Start of DATASET CONTENT

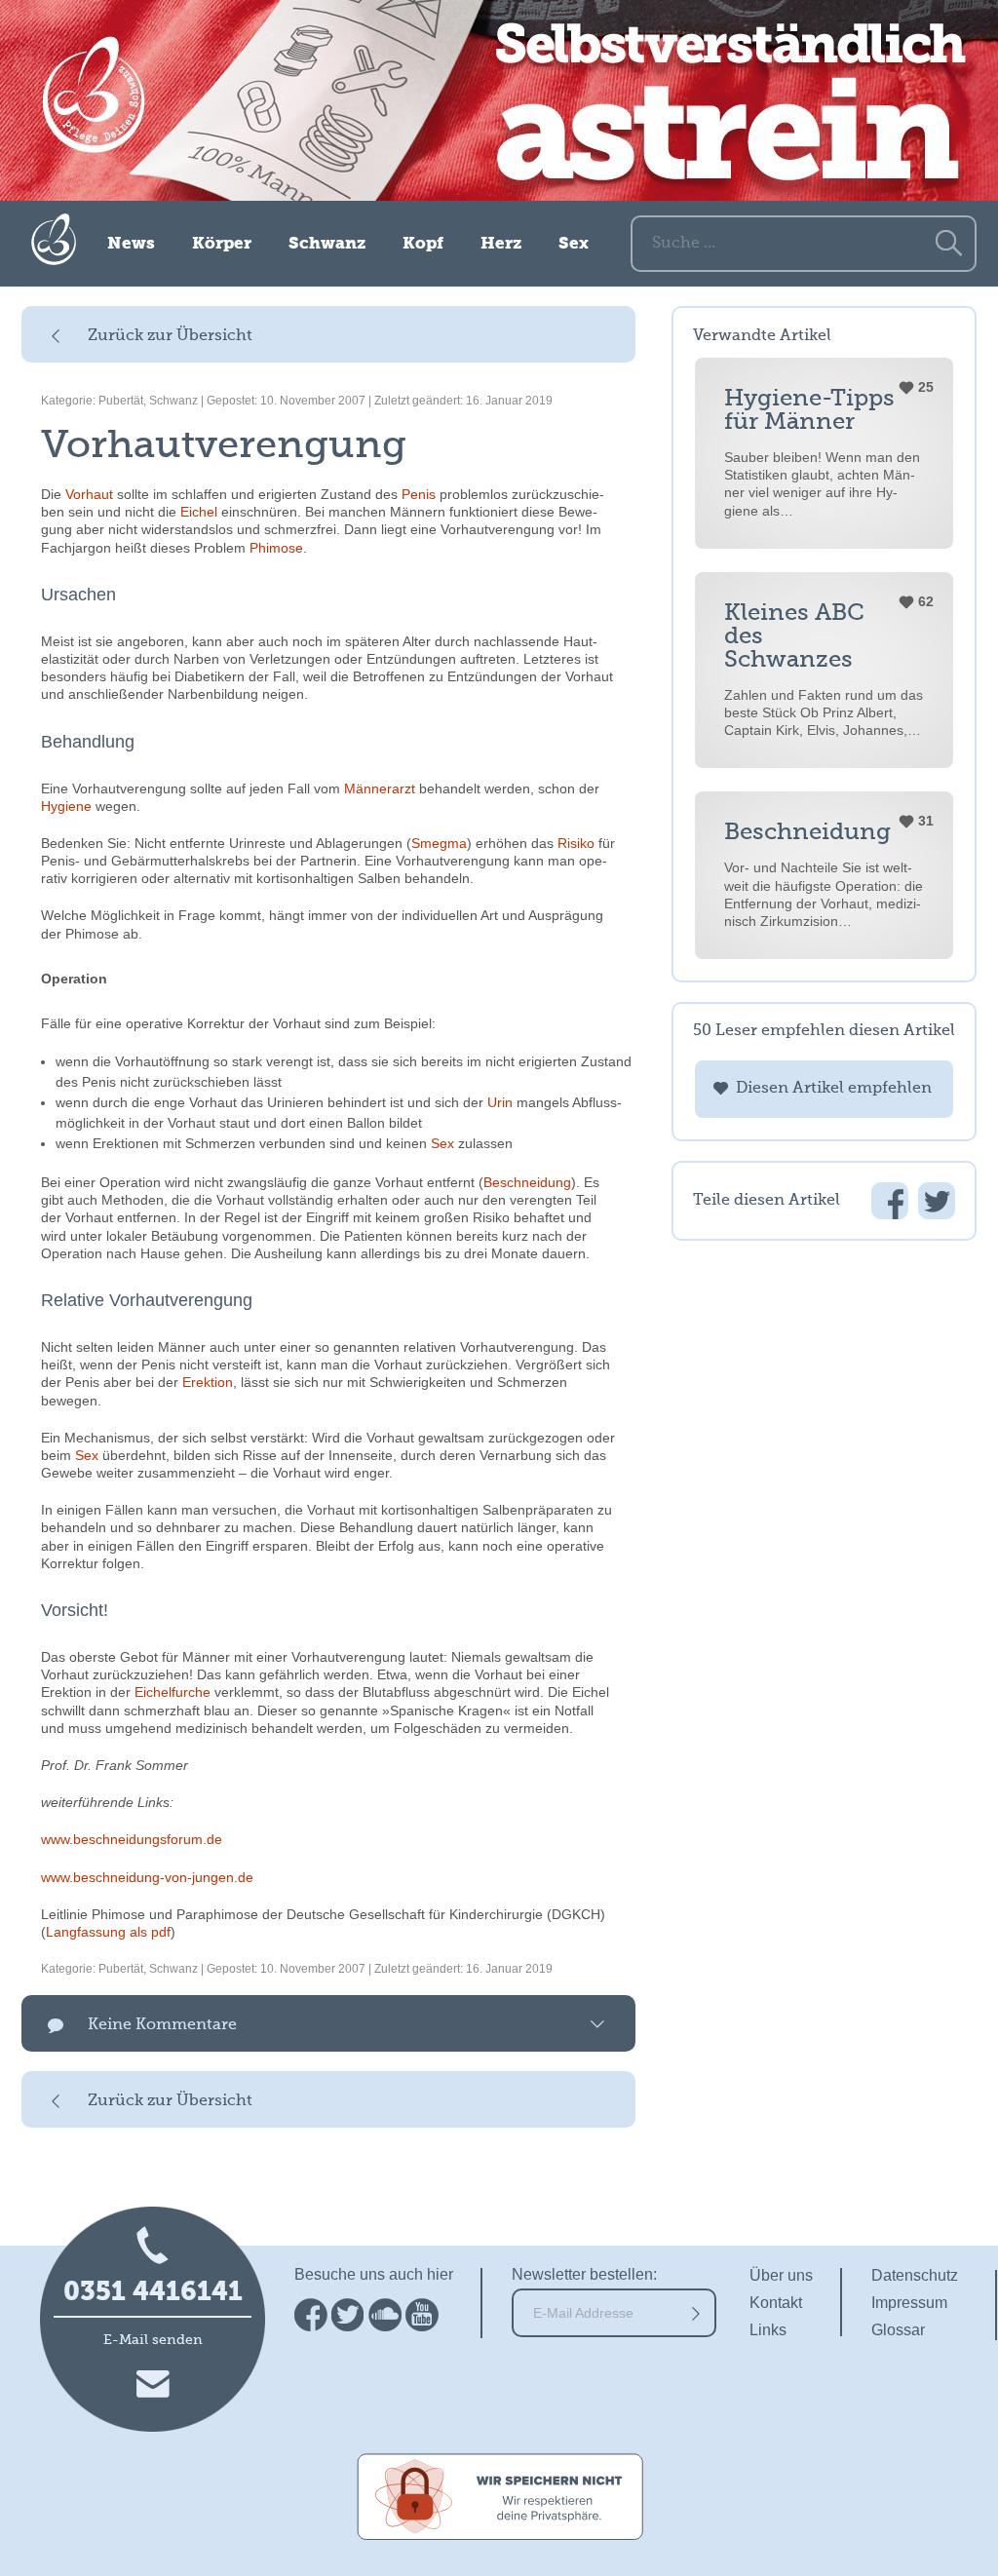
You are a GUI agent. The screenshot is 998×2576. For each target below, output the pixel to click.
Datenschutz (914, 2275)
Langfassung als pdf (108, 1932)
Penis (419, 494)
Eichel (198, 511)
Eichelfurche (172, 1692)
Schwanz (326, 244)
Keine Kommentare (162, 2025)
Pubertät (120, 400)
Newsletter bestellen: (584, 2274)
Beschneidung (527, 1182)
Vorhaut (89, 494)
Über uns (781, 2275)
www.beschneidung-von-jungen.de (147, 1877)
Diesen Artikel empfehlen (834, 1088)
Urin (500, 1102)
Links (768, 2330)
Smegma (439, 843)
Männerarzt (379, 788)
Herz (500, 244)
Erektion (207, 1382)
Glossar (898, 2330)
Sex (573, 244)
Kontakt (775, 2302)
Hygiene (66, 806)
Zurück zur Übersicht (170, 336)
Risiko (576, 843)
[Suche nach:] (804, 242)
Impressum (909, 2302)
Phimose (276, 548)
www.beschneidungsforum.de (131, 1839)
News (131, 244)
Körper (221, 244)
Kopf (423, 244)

End of DATASET CONTENT
Start of DATASET CONTENT

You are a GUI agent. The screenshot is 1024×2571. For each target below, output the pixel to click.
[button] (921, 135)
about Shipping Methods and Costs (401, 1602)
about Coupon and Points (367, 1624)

End of DATASET CONTENT

TASK REQUIREMENTS: Exactly the lines above from the one with "Urin (500, 1102)" to the one with "Kopf (423, 244)", both included, are to be quoted; leave the rest out.

SOLUTION FOR THIS PROBLEM:
Urin (500, 1102)
Links (768, 2330)
Smegma (439, 843)
Männerarzt (379, 788)
Herz (500, 244)
Erektion (207, 1382)
Glossar (898, 2330)
Sex (573, 244)
Kontakt (775, 2302)
Hygiene (66, 806)
Zurück zur Übersicht (170, 336)
Risiko (576, 843)
[Suche nach:] (804, 242)
Impressum (909, 2302)
Phimose (276, 548)
www.beschneidungsforum.de (131, 1839)
News (131, 244)
Körper (221, 244)
Kopf (423, 244)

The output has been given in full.